*** Records for processing ***
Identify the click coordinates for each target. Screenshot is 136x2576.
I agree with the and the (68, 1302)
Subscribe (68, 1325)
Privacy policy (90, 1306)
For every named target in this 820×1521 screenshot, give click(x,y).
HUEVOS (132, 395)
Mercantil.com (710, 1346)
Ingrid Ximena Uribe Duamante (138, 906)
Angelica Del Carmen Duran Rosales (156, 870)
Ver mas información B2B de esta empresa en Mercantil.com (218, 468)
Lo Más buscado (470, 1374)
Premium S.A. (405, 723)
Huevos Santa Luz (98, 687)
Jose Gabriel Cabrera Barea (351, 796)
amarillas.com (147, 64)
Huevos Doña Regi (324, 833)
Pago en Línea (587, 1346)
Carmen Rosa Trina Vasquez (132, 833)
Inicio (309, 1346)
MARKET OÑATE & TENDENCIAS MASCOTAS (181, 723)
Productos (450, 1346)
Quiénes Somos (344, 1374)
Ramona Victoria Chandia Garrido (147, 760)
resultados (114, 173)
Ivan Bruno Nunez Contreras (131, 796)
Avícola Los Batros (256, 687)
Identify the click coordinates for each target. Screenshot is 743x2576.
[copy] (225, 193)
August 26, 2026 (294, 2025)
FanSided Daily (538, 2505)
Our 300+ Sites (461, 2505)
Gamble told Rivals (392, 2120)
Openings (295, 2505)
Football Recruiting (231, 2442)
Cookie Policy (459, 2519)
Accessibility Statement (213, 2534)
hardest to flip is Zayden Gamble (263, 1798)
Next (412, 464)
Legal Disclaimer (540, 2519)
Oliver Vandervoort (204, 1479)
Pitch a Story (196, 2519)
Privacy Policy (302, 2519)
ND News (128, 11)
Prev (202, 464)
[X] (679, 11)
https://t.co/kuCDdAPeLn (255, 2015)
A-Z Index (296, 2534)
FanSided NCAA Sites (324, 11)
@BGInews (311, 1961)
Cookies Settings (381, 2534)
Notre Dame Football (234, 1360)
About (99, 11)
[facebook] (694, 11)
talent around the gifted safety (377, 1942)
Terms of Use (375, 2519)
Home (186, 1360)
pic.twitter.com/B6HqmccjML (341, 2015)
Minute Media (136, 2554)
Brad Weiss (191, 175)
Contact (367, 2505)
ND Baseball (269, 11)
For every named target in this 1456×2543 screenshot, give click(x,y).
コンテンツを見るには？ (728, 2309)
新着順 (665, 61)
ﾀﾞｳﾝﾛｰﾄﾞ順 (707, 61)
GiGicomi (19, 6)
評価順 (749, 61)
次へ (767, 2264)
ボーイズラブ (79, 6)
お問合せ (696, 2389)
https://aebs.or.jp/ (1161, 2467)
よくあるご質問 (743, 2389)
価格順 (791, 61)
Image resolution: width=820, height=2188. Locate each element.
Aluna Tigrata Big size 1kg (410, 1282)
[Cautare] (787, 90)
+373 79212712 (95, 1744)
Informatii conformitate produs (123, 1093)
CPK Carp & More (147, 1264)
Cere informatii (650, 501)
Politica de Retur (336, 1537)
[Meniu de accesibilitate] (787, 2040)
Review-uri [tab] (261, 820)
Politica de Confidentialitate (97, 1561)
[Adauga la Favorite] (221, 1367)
*** End of Records for processing ***
Task brief: Scan the records above and show every line in which the word "Gamble" occurs.

Exercise response:
Gamble told Rivals (392, 2120)
hardest to flip is Zayden Gamble (263, 1798)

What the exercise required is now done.